De nombreux soldats venus comme volontaires depuis l'Italie, étant privés de papier, n'avaient pas été accueillis par le Commandement, mais, au lieu de s'en aller, s'étaient installés dans les grands chantiers navals de la ville. Allé là-bas, voir ce qu'ils faisaient, Keller les trouvas nus, s'amusant à plonger depuis la proue des navires immobilisés, tandis que d'autres cherchaient à faire manœuvrer de vielles locomotives qui, autrefois, reliaient Fiume à Budapest, et que d'autres encore, montés sur les grues, chantaient. Ils lui semblèrent ivres et heureux, il les fit rassembler et les passa en revue : ils étaient tous trés beaux, trés fiers, et les jugea les meilleurs soldats de Fiume. Il encadra ces soldats, que tout le monde appelait "désespérés" en raison de leur situation d'abandon, et les offrit au Commandant comme une garde personnelle. Sa décision fit scandale parmi les officiers supérieurs, mais D'Annunzio accepta l'offrande.

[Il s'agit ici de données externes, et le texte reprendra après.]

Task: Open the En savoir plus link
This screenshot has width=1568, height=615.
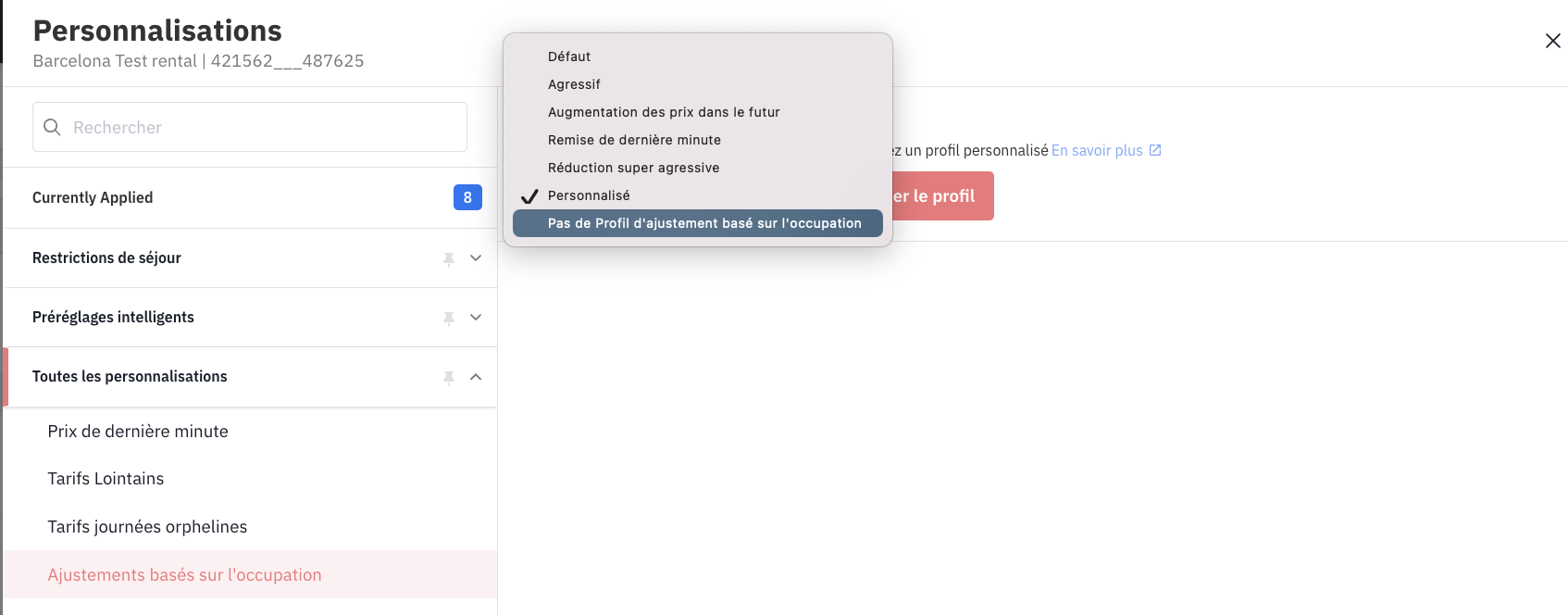Action: [1097, 150]
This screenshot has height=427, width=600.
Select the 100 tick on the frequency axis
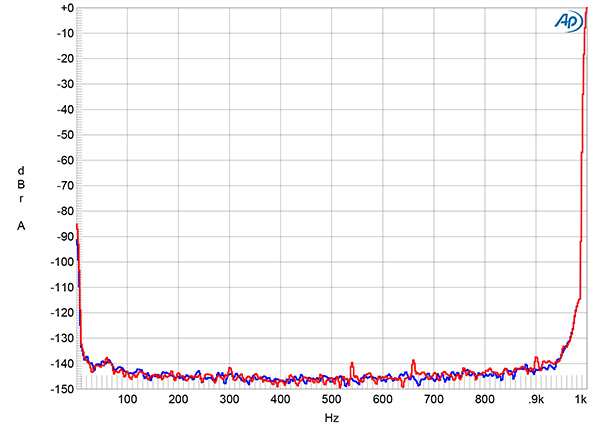click(127, 401)
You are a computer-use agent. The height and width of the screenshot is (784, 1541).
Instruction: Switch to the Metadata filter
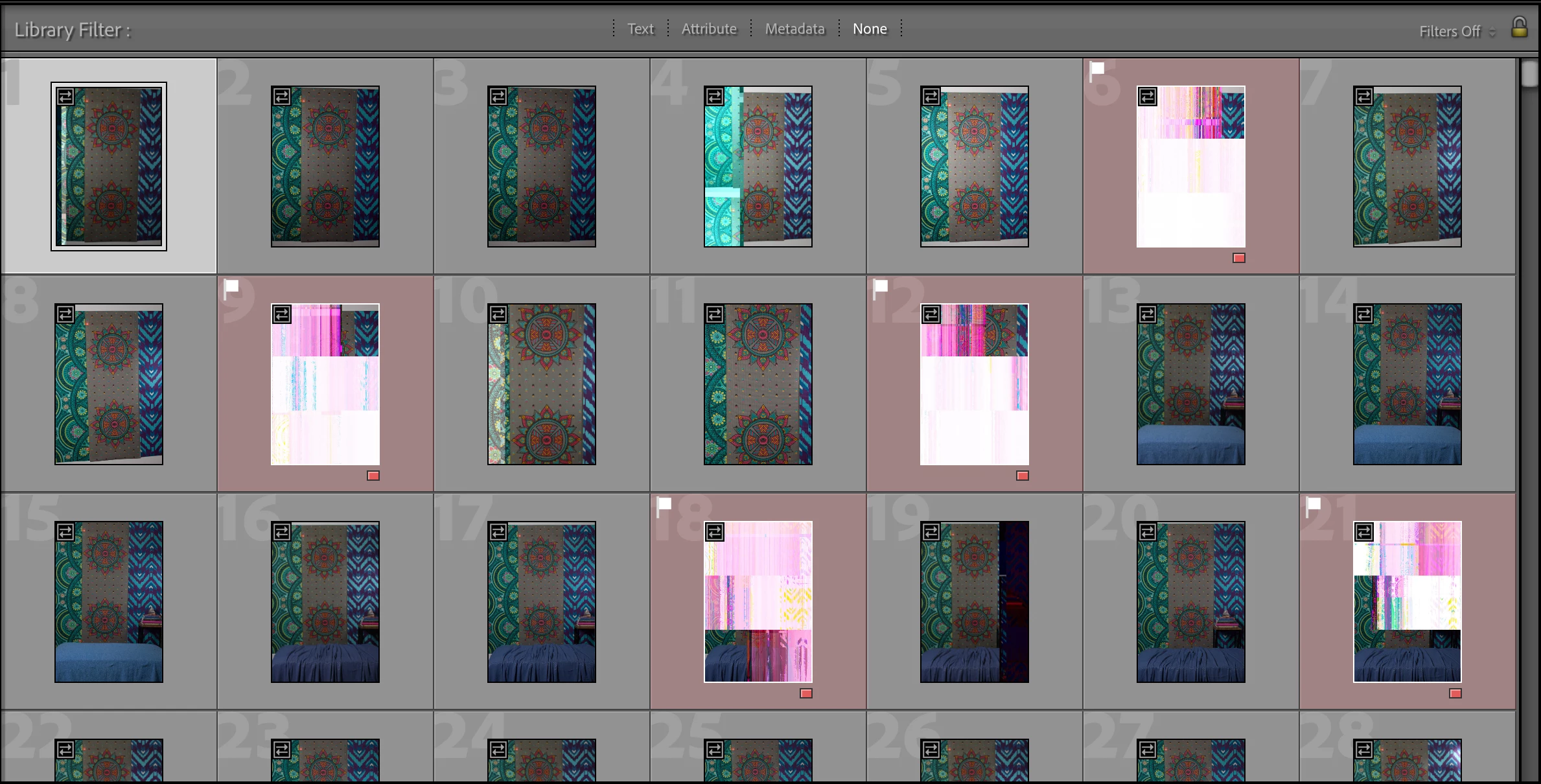[x=794, y=29]
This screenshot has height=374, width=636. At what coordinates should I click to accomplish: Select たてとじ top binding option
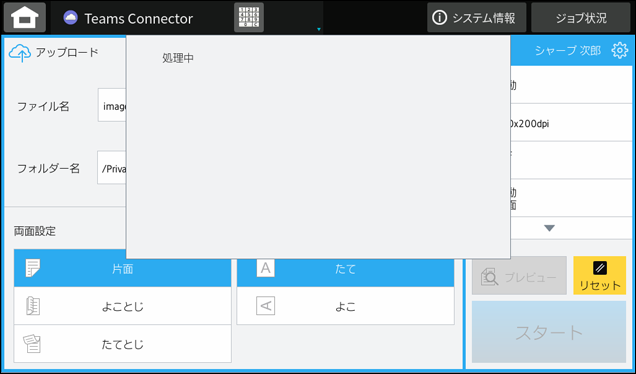pyautogui.click(x=122, y=344)
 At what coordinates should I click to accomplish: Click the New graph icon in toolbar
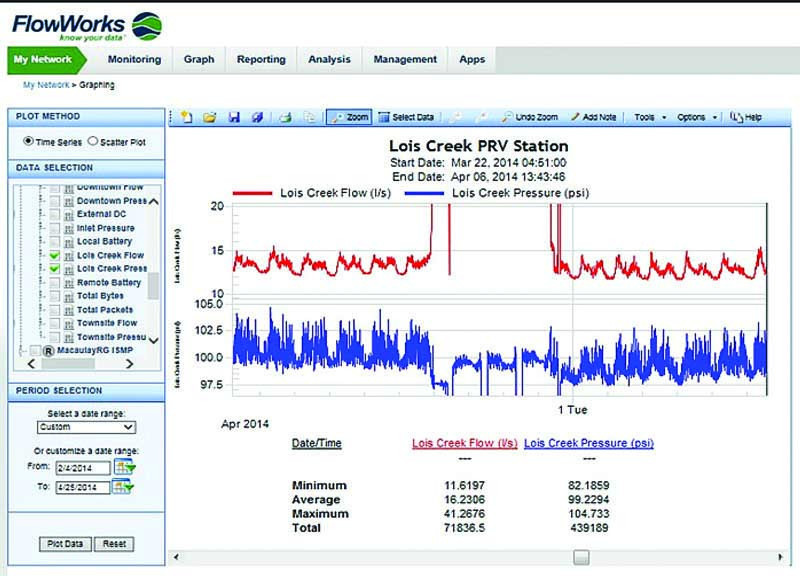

Avec la création de cette compagnie, Keller avait commencé à réaliser ses idées d'un nouvel ordre militaire. Une grande partie du jour, ces nouveaux soldats faisaient des exercices de natation et d'aviron, chantaient et marchaient à travers la ville torse nu et avec des pantalons courts, n'avaient pas obligation de rester cantonnés à la caserne, mais les exercices mêmes avec leur agrément les persuadaient de rester groupés, et le soir, pour se divertir, ils s'en allaient dans une localité deserte appelés La Torreta, où, répartis en deux groupes, ils entamaient de vrais combats à la grenade, et les blessés ne manquaient pas.

Giovanni Comisso, Il mie stagioni, mémoires sur l'équipée de Fiume, 1963.